What the task asks >> Extract every row below that contains the string "Terms".

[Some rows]
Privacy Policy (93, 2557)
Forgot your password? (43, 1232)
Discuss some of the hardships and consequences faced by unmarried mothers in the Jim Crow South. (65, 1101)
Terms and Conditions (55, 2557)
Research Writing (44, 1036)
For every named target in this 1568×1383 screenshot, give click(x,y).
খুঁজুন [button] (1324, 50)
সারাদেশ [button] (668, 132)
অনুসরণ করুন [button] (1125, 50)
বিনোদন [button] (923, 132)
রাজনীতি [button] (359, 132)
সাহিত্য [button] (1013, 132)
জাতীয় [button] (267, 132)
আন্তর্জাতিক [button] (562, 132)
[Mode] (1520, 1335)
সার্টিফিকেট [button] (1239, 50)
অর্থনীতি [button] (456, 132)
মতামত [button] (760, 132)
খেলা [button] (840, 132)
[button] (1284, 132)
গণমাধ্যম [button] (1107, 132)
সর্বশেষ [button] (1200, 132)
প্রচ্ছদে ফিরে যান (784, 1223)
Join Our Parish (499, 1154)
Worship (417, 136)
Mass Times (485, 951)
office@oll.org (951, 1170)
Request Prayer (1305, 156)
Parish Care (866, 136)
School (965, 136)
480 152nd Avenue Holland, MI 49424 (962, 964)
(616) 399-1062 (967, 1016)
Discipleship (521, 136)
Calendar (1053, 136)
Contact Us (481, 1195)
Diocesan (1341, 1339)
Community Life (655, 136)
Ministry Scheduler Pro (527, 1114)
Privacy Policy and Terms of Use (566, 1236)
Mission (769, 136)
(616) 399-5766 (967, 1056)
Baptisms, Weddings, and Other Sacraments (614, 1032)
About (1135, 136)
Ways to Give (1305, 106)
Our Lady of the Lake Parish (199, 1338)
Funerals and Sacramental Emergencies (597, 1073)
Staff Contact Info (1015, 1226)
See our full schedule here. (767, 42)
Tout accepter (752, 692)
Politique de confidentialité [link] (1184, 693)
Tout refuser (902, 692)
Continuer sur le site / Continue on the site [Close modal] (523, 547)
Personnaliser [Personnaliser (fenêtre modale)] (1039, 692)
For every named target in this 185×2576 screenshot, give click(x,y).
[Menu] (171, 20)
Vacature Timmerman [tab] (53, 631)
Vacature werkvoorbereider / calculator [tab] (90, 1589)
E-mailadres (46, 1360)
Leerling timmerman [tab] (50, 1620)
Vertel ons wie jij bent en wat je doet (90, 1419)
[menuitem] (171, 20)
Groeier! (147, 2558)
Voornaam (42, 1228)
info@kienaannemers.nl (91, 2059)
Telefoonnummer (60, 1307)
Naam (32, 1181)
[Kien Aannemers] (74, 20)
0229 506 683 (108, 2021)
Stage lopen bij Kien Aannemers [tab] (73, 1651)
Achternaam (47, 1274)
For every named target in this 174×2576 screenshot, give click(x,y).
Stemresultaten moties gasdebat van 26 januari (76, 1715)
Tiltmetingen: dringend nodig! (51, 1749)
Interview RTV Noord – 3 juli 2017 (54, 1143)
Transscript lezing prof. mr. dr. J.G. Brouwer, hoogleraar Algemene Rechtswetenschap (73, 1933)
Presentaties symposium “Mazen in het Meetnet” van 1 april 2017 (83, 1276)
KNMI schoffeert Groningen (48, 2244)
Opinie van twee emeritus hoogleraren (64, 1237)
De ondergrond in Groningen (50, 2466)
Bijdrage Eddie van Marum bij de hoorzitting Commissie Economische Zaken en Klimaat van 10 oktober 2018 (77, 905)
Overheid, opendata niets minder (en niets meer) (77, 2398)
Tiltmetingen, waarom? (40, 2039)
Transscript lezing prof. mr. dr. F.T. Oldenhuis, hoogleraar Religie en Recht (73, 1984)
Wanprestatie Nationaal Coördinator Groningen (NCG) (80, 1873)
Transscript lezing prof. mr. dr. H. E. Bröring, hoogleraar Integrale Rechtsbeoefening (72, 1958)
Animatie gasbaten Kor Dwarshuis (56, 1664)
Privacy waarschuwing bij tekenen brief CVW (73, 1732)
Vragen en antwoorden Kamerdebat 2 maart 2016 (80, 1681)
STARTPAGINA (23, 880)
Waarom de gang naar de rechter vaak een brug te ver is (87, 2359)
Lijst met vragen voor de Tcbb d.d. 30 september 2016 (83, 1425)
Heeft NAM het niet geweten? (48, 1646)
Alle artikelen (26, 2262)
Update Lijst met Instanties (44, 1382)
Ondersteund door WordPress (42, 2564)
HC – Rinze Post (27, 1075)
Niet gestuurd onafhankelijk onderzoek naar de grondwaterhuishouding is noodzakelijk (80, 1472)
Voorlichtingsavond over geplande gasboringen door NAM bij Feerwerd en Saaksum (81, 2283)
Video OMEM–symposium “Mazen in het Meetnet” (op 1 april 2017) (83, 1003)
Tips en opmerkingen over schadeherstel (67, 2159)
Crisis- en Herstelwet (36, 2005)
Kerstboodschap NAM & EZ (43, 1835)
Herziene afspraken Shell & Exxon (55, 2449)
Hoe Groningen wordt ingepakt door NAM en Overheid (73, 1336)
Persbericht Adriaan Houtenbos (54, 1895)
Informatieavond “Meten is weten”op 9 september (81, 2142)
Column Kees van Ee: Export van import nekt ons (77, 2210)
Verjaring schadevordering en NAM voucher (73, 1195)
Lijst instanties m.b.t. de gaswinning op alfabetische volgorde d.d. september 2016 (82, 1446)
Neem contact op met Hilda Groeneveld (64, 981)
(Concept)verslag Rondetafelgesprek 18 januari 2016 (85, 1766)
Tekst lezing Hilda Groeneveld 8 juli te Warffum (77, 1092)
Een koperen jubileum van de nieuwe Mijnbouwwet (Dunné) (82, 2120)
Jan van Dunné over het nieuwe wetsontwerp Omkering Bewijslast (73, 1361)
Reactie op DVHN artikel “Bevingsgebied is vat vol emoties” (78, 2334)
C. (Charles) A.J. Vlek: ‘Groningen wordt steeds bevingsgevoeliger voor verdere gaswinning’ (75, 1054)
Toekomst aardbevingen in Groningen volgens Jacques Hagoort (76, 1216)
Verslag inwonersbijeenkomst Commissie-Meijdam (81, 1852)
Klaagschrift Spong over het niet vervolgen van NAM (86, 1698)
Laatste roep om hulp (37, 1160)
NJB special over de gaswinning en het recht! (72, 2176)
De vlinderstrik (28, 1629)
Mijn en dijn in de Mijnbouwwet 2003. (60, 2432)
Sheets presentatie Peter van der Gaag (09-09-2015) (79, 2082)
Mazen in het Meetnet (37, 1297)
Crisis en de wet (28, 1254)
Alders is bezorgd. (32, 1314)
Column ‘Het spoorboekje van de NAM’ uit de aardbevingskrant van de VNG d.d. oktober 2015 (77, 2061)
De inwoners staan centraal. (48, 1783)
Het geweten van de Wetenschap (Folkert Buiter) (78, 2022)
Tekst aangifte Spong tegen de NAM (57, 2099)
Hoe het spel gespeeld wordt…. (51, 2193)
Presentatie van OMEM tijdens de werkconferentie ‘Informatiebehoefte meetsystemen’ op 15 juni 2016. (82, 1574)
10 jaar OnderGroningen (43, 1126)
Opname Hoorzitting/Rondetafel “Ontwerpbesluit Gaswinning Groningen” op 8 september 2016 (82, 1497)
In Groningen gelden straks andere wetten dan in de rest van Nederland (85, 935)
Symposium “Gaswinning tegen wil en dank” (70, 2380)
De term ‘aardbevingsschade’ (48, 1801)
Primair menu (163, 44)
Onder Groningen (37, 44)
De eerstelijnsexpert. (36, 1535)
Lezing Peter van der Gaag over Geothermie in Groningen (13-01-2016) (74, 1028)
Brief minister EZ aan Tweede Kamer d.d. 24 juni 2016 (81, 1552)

Result of this exercise >>
Terms and Conditions (55, 2557)
Privacy Policy and Terms of Use (566, 1236)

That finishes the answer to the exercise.